◆ What you will do:
Each line of the listing that includes the string "computer" needs to be located and copied.

--- Exercise inputs Enclosed Below ---

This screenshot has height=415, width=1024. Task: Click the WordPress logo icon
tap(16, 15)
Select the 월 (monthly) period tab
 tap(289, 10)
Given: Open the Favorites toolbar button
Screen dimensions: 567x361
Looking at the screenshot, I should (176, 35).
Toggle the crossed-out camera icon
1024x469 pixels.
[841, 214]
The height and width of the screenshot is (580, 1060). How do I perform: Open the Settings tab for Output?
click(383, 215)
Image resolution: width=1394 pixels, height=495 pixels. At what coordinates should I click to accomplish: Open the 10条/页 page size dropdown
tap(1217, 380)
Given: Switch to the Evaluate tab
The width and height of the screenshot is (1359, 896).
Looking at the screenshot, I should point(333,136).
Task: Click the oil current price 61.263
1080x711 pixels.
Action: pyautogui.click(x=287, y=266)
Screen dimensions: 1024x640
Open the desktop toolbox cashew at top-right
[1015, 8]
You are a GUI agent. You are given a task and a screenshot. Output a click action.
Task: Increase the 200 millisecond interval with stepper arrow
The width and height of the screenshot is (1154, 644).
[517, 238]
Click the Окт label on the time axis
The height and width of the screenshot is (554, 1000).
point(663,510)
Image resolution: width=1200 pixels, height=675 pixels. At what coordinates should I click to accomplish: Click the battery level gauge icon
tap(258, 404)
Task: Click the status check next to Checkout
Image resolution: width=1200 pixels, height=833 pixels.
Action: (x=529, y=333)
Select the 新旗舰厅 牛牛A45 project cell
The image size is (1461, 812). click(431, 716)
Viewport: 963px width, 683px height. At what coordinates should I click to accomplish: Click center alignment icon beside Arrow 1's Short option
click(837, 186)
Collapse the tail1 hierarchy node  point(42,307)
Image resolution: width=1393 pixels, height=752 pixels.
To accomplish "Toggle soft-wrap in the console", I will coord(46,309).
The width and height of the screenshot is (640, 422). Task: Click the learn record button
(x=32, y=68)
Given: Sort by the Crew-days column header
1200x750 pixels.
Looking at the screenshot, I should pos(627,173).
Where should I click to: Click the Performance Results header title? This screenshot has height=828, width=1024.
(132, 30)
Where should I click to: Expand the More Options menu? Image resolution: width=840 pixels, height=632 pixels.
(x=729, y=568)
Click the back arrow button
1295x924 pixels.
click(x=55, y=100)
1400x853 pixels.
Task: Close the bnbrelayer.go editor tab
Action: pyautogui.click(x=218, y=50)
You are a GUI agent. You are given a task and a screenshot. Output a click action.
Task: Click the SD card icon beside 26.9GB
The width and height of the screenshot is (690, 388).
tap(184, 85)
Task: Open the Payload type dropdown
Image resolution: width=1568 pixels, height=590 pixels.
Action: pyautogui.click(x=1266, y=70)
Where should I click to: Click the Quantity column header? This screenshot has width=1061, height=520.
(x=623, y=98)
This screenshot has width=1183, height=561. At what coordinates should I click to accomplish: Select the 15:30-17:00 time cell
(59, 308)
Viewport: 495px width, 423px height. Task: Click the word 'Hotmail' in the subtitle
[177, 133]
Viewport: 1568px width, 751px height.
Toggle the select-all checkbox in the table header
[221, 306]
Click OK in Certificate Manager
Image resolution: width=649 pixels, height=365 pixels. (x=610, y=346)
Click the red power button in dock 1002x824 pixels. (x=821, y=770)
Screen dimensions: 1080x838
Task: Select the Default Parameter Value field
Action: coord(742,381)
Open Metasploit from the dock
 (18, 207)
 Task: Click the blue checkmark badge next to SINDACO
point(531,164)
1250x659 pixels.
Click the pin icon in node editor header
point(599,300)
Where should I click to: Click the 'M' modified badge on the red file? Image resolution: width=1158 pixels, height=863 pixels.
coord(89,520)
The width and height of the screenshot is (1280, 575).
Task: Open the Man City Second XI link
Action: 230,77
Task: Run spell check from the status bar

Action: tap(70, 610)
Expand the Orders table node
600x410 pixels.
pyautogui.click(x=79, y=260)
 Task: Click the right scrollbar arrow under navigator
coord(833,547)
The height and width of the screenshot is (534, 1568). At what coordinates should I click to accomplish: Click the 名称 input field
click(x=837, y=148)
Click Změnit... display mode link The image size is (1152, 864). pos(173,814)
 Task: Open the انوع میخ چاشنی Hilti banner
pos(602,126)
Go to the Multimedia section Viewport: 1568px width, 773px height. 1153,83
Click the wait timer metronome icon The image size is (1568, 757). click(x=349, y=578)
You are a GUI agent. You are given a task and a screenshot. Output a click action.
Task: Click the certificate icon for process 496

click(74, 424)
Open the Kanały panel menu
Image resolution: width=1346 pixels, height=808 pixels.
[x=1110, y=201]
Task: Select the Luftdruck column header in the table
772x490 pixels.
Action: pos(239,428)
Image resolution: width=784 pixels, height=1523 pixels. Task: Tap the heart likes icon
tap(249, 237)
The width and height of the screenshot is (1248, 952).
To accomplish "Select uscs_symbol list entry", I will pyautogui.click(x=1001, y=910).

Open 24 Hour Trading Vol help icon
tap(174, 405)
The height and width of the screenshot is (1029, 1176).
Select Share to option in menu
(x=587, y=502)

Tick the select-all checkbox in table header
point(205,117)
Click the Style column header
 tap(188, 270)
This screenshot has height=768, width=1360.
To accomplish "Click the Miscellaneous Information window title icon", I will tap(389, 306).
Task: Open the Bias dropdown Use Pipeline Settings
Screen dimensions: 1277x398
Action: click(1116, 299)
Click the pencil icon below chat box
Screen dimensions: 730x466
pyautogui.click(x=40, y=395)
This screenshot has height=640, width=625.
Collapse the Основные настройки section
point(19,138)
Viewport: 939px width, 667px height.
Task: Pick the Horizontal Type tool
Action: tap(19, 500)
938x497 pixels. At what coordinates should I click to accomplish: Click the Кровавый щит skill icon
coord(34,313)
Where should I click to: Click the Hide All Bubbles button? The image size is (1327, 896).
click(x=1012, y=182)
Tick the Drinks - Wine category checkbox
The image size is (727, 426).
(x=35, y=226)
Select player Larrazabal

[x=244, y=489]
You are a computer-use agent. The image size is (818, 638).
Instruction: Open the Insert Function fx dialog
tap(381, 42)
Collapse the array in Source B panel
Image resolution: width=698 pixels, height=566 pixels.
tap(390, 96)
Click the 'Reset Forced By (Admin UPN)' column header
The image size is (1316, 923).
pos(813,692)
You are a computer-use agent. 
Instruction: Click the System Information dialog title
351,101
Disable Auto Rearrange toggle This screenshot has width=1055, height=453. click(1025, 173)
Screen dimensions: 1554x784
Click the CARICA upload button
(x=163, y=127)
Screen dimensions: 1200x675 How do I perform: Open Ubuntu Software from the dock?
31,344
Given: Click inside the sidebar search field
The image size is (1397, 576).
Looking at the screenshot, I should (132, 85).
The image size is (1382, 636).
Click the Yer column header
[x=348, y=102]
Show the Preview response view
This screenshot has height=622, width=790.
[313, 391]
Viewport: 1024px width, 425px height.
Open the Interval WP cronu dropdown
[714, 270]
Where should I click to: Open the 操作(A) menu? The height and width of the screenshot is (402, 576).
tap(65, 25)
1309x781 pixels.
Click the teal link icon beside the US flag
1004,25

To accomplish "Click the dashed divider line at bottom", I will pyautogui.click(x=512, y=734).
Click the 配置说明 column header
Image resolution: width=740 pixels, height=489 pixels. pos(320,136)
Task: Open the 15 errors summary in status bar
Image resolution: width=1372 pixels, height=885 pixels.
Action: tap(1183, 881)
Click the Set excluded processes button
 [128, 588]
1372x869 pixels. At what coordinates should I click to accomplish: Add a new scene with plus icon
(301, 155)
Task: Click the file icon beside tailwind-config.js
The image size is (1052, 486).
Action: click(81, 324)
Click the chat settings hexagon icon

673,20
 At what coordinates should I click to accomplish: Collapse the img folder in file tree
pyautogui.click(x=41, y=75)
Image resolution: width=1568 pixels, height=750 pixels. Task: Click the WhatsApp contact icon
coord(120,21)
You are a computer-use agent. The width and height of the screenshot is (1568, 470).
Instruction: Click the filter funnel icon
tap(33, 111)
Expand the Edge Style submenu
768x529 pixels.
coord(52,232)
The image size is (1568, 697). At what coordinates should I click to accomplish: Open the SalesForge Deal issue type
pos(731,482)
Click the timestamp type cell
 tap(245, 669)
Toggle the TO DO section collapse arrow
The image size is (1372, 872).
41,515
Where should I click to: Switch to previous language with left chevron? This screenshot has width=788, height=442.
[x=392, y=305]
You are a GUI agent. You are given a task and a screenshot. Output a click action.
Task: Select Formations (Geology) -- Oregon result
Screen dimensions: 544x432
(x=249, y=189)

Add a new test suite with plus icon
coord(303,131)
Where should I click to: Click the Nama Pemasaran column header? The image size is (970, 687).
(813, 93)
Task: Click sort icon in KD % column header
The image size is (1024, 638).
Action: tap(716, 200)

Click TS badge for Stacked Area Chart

--- End of Enclosed Exercise inputs ---

◆ Exercise response:
You are a computer-use agent. The image size is (818, 638).
You are a computer-use agent. 
You are a computer-use agent. The width and height of the screenshot is (1568, 470).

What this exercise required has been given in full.